Right To Possess Driver's License And Firearm

To support a limitation on a conservatee's ability to possess a firearm or deadly weapon, the court must find "that possession of a firearm or any other deadly weapon by the person would present a danger to the safety of the person or to others." (§ 8103, subd. (e)(1).) Generally, the overriding concern in the issuance of a driver's license is whether the person is able to operate a motor vehicle safely. (Veh. Code, §§ 12800, subd. (g), 12805, subd. (c), 12806, subd. (c); People v. Superior Court (Wilson) (1993) 18 Cal.App.4th 31, 36-37.) Mental disorders may affect a person's "ability to exercise reasonable and ordinary control in operating a motor vehicle" and may be the basis for refusing that person a driver's license. (Veh. Code, § 12800, subd. (g), see Veh. Code, § 12806, subd. (c).) The doctor's declarations do not provide direct evidence on the issue of Richard's ability to possess a driver's license or a firearm. The conclusions on these points were apparently redacted from the declarations so as not to go before the jury. However, there was evidence before the court that Richard lacked judgment, had poor impulse control, and suffered from delusions. This was substantial evidence from which the court could conclude Richard could not safely possess a firearm or a driver's license.

B

Right To Contract

Under Civil Code section 1556, persons of "unsound mind" are not capable of entering into contracts. There are essentially three classifications of incapacity based on an "unsound mind": (1) entirely without understanding (Civ. Code, § 38); (2) unsound but not entirely without understanding; and (3) susceptible to undue influence (Civ. Code, §§ 39, 1575; Smalley v. Baker (1968) 262 Cal.App.2d 824, 834-835, disapproved on another point in Weiner v. Fleischman (1991) 54 Cal.3d 476, 485-486). Here, the doctors' declarations indicate that Richard had impaired judgment and insight. His delusions that he had a net worth of $100 million and that the Hewlett family would care for him if he were not conserved is further evidence that he is without understanding about his financial situation. This is substantial evidence supporting the denial of his right to contract.

--- --- ---

**Brief A:** List every court case cited in the excerpt on a conservatee's rights.
**Brief B:** Carry on the excerpt on a conservatee's rights, picking up after its final sentence.

**Supplied data:**

--- --- ---

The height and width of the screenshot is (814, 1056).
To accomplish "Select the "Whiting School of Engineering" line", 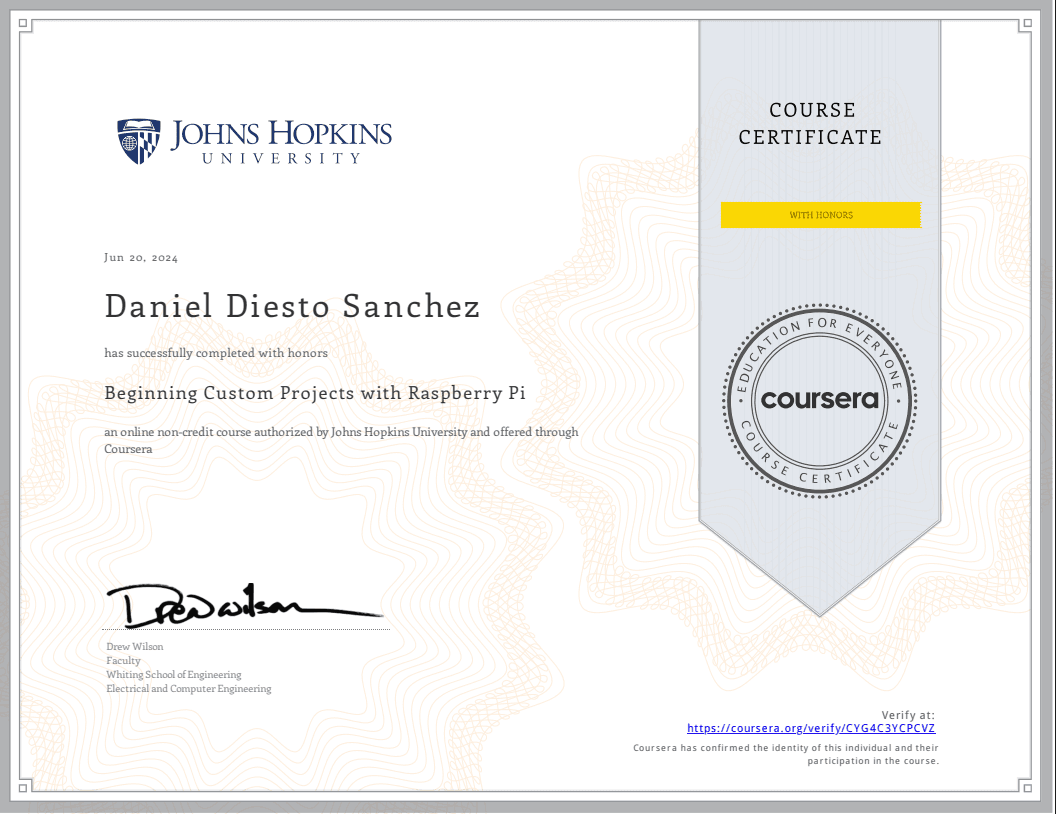I will tap(174, 675).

--- --- ---

**Final answer A:**
- People v. Superior Court (Wilson) (1993) 18 Cal.App.4th 31
- Smalley v. Baker (1968) 262 Cal.App.2d 824
- Weiner v. Fleischman (1991) 54 Cal.3d 476

**Final answer B:**
C

Right To Vote

As relevant here, the Elections Code provides that a person shall be disqualified from voting if a conservator of the person and estate is appointed and the person is "not capable of completing an affidavit of voter registration in accordance with [Elections Code] Section 2150." (Elec. Code, § 2208, subd. (a)(2).) Essentially, Elections Code section 2150 requires that the affidavit show the affiant's name, place of residence, mailing address, date of birth and driver's license or Social Security number, state or country of birth, occupation, political affiliation, prior voter registration, and whether currently imprisoned or on parole for a felony conviction. There is insufficient evidence supporting the finding that Richard is not capable of completing an affidavit of voter registration.

The doctors' declarations state Richard should be denied the right to vote due to his poor insight and impaired judgment. There is evidence supporting the conclusion that Richard has poor insight and impaired judgment. However, under the statutory scheme, a lack of judgment and insight is not grounds for a disqualification from voting.

Nor did Robertson or Donohoe provide any opinion or evidence on Richard's ability to complete a voter registration affidavit. Neither testified on the salient points delineated in the statute which constitute an ability to complete the voter registration affidavit.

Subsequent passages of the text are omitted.